Task statement: Recast the records below as a numbered list, omitting any blank lines.

Task input:

## Begin

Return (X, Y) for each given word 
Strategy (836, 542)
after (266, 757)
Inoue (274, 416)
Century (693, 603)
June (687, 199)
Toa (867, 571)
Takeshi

## End

Solution to the problem:
1. Return (X, Y) for each given word 
2. Strategy (836, 542)
3. after (266, 757)
4. Inoue (274, 416)
5. Century (693, 603)
6. June (687, 199)
7. Toa (867, 571)
8. Takeshi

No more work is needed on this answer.